What’s the Best Exercise Program For You?

Dr. Jade Teta from Metabolic Aftershock

Before I was 25 years old, I could do practically anything (legal that is.) I didn’t, but I could have. I abstained from drinking and smoking. I was one of the few guys on the Eastern Michigan University Cross-Country team that was known not to drink at parties. I was a member of the Track & Cross Country teams whose motto was basically: We’re a drinking team with a running problem. When I was doing a post-doc, one professor confided in me, after he’d had a few beers, that “You are actually funnier now!” LOL.

Abstaining from the consumption of alcohol was never a moral position, I just don’t like the taste of beer or wine. Weird, I know. Nonetheless, having imbibed a few too many may be why you are here in the first place. And, now, many of you are older and wiser. A lot of you like a beer or two. That’s cool. Just don’t let it run your life.

A huge bonus of being physically fit is it is probably one of the best ways to boost your immune system. 

I hate boring!

People ask me, “What’s the best exercise program?” This is an important question now that we are being told to stay home. My answer is simple and yet, annoying to some, “The one you’ll keep doing everyday no matter what.”

“OK,” they say, “Well, that didn’t help much.” But, it’s the truth. The best exercise regimen in the world won’t do you a lick of good if you don’t do it, right?

I can tell you the characteristics of a good exercise program.

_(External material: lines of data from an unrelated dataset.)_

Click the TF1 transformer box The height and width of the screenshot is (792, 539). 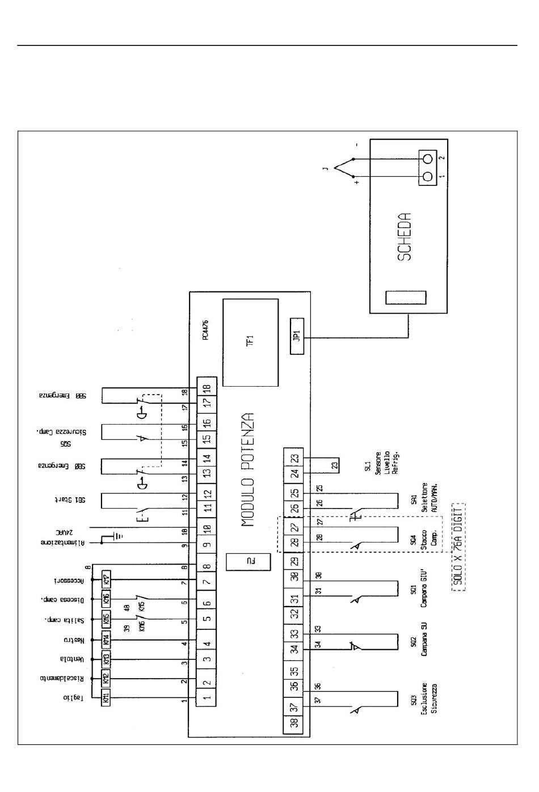coord(250,342)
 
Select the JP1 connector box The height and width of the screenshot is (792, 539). coord(297,336)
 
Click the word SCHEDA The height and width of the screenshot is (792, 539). coord(404,237)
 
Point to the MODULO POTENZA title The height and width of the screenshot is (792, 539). coord(248,470)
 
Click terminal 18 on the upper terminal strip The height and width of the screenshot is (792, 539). coord(207,388)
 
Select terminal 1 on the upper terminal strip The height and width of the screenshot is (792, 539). coord(207,698)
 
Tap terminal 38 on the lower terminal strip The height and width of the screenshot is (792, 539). coord(294,723)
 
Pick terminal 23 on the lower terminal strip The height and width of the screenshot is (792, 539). coord(294,459)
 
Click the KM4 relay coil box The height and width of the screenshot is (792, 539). coord(106,641)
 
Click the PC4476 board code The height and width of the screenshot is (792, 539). coord(205,329)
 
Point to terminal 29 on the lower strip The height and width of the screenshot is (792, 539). coord(294,562)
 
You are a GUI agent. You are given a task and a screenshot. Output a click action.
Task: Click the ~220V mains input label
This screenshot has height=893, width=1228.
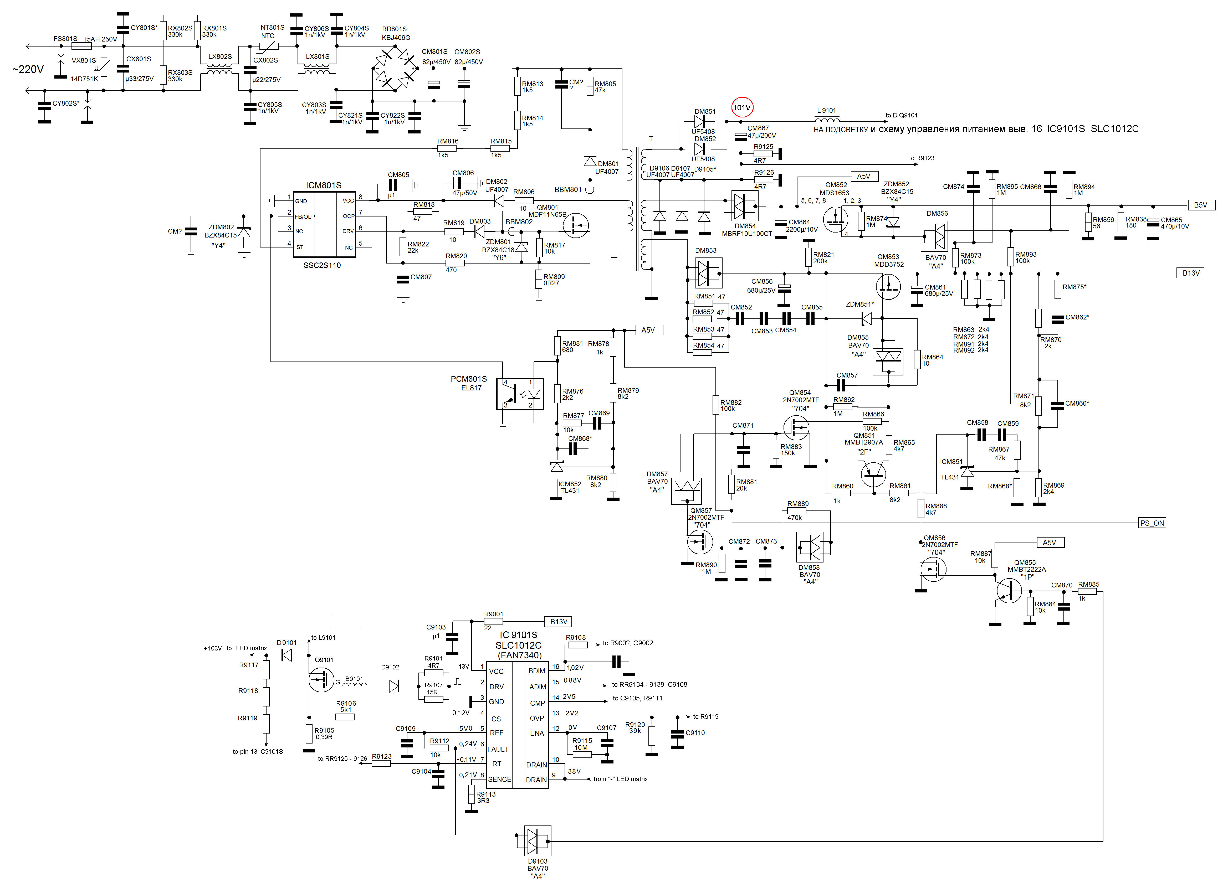coord(28,69)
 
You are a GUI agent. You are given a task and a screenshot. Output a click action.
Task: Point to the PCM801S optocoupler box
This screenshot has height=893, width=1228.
coord(520,394)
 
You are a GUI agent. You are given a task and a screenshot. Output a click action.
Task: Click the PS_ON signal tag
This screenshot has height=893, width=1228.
coord(1152,523)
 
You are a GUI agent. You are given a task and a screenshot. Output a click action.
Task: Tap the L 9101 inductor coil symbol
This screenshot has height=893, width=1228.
coord(827,119)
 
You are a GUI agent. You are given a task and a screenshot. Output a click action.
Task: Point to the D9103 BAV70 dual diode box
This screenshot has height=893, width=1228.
coord(538,841)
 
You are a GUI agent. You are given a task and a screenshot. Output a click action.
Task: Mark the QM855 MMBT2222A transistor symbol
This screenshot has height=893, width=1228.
coord(1008,591)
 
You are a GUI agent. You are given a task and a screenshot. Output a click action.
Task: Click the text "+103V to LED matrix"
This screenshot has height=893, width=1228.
coord(235,648)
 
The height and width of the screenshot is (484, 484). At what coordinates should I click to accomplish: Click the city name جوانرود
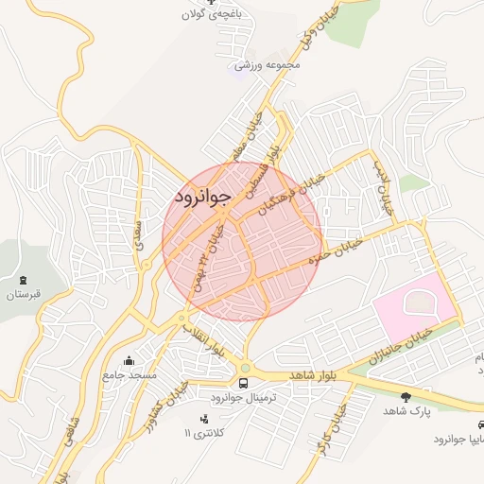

Then you can use those criteria to see if it is something you can stick with.

Criteria for a Good Exercise Program

Here’s what an exercise program should do:

  • Consistency is the key, i.e, can you basically keep it up for the rest of your life?
  • Working out 3-5 days a week for 20-minutes/day.
  • Workouts should be intense, but not so much that you’re wasted, i.e., moderation.  
  • Be geared for your current fitness state but grow with your fitness level;
  • Work your whole body, especially the large muscles in your quads and back;
  • Rely mostly on compound exercises;

Why I use different Exercise Programs

I use different exercise programs. I mix and match them for one major reason: I don’t like getting bored. And, I like the freedom to vary my routines abit. Here are two major reasons I use different exercise programs:

  1. It’s good to vary your exercise regimen. This way you work slightly different muscle groups, etc.; And,
  2. So you won’t get bored! If you have a number of different programs to pick from, you can choose the exercise you want to do that day. I tend to have a weekly routine that I follow, like muscle building on Monday, Wednesday, and Friday. And, anaerobic exercise Tuesday, Thursday, and Saturday. Sundays are reserved for a low-intensity, long workout, like a 10-mile hike. Within that frame-work, I work in different exercises for each day. This way I avoid getting stale and bored.

Programs I recommend because I use them

There are several programs that I use.

  1. Metabolic Aftershock by Dr. Jade Teta. My wife and I have literally used this program for several years now. Actually, I drift in an out, but my wife, Christa, has used it pretty much exclusively for the last several years. We take it on our trips and can easily do it in a motel room (without disturbing other people and no equipment needed!) The program is set up to be used by people at various fitness levels. Dr. Teta understands the role of hormones in fitness and gears his workouts to maximize efficiency and progress. The workouts consist of a series of 5-7 minute sets of different compound exercises focused on specific large muscle groups. The exercises on only performed for short periods (45-seconds) and are done in less than 20-minutes, including cool down. This program includes dynamic and isometric exercises. That was one of the most pleasant surprises of these workouts. You’re done before you know it.
  2. Anabolic Running. Anabolic Running is a bit different. It involves running, actually sprinting which I covered in the blog post entitled: To Live a Lot, Sprint some, too. What I like best about this program is its focus on short sprint workouts. It gives you a fairly short script to do your workouts. There’s also an emphasis on nasal breathing which is believed to increase the NO2 in your system. Consuming beets has also shown to increase your NO2.
  3. Bodyweight Burn. I think of Bodyweight burn as a muscle building workout program. It includes some aerobic workouts, but I don’t like them as much as the ones in Metabolic Aftershock and Anabolic Running. Of course, you may have something you like better. The workouts for the chest, back, abs are great. They combine both dynamic and isometric exercises. It has some longer workouts, but I mostly do the sections that isolate specific parts of the body. You can string the exercises together for the specific parts of the body. I’ll do a chest, abs, back, legs sequence.